GOAL OF THE EXERCISE:
Give the data again in full. Keep every line the same.

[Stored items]
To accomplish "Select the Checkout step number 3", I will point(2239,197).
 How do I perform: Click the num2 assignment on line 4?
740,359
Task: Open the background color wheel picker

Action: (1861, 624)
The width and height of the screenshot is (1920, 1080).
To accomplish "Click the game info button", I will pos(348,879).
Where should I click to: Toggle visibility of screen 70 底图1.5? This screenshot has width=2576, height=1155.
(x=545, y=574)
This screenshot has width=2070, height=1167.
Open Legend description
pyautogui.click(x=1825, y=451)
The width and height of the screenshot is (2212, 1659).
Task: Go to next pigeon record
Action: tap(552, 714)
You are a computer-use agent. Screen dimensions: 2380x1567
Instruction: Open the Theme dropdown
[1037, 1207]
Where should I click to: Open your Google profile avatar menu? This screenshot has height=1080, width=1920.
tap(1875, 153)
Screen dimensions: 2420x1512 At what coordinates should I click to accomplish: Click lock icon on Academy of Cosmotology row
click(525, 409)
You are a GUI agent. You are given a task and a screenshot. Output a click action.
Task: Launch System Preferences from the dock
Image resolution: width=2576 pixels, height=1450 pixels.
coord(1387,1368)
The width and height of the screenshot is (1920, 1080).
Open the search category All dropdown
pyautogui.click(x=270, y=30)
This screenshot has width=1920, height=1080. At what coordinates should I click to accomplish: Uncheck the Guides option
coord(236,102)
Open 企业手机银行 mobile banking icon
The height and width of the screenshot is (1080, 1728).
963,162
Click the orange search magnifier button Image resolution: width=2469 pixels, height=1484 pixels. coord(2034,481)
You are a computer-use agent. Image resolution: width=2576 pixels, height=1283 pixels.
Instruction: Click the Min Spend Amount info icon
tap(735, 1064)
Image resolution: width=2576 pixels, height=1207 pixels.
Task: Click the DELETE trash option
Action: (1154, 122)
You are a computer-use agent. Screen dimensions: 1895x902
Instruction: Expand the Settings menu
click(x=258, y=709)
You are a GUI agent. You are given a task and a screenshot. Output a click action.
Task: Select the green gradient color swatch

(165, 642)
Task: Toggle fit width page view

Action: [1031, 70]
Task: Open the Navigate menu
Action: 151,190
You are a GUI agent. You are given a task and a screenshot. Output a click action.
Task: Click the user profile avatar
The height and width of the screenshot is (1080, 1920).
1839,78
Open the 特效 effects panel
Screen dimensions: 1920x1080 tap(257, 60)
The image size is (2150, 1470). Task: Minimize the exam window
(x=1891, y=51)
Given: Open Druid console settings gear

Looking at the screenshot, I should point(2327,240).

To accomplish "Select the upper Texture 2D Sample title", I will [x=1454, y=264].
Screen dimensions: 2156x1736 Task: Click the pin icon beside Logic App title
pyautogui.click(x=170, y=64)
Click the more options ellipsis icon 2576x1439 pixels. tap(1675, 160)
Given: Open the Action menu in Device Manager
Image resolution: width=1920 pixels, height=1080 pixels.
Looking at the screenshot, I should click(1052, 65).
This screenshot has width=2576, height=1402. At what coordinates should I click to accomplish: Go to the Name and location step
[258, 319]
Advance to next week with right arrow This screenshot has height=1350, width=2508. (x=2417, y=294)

RESPONSE TO THIS TASK:
To accomplish "Select the Checkout step number 3", I will point(2239,197).
 How do I perform: Click the num2 assignment on line 4?
740,359
Task: Open the background color wheel picker

Action: (1861, 624)
The width and height of the screenshot is (1920, 1080).
To accomplish "Click the game info button", I will pos(348,879).
Where should I click to: Toggle visibility of screen 70 底图1.5? This screenshot has width=2576, height=1155.
(x=545, y=574)
This screenshot has width=2070, height=1167.
Open Legend description
pyautogui.click(x=1825, y=451)
The width and height of the screenshot is (2212, 1659).
Task: Go to next pigeon record
Action: tap(552, 714)
You are a computer-use agent. Screen dimensions: 2380x1567
Instruction: Open the Theme dropdown
[1037, 1207]
Where should I click to: Open your Google profile avatar menu? This screenshot has height=1080, width=1920.
tap(1875, 153)
Screen dimensions: 2420x1512 At what coordinates should I click to accomplish: Click lock icon on Academy of Cosmotology row
click(525, 409)
You are a GUI agent. You are given a task and a screenshot. Output a click action.
Task: Launch System Preferences from the dock
Image resolution: width=2576 pixels, height=1450 pixels.
coord(1387,1368)
The width and height of the screenshot is (1920, 1080).
Open the search category All dropdown
pyautogui.click(x=270, y=30)
This screenshot has width=1920, height=1080. At what coordinates should I click to accomplish: Uncheck the Guides option
coord(236,102)
Open 企业手机银行 mobile banking icon
The height and width of the screenshot is (1080, 1728).
963,162
Click the orange search magnifier button Image resolution: width=2469 pixels, height=1484 pixels. coord(2034,481)
You are a computer-use agent. Image resolution: width=2576 pixels, height=1283 pixels.
Instruction: Click the Min Spend Amount info icon
tap(735, 1064)
Image resolution: width=2576 pixels, height=1207 pixels.
Task: Click the DELETE trash option
Action: (1154, 122)
You are a computer-use agent. Screen dimensions: 1895x902
Instruction: Expand the Settings menu
click(x=258, y=709)
You are a GUI agent. You are given a task and a screenshot. Output a click action.
Task: Select the green gradient color swatch

(165, 642)
Task: Toggle fit width page view

Action: [1031, 70]
Task: Open the Navigate menu
Action: 151,190
You are a GUI agent. You are given a task and a screenshot. Output a click action.
Task: Click the user profile avatar
The height and width of the screenshot is (1080, 1920).
1839,78
Open the 特效 effects panel
Screen dimensions: 1920x1080 tap(257, 60)
The image size is (2150, 1470). Task: Minimize the exam window
(x=1891, y=51)
Given: Open Druid console settings gear

Looking at the screenshot, I should point(2327,240).

To accomplish "Select the upper Texture 2D Sample title", I will [x=1454, y=264].
Screen dimensions: 2156x1736 Task: Click the pin icon beside Logic App title
pyautogui.click(x=170, y=64)
Click the more options ellipsis icon 2576x1439 pixels. tap(1675, 160)
Given: Open the Action menu in Device Manager
Image resolution: width=1920 pixels, height=1080 pixels.
Looking at the screenshot, I should click(1052, 65).
This screenshot has width=2576, height=1402. At what coordinates should I click to accomplish: Go to the Name and location step
[258, 319]
Advance to next week with right arrow This screenshot has height=1350, width=2508. (x=2417, y=294)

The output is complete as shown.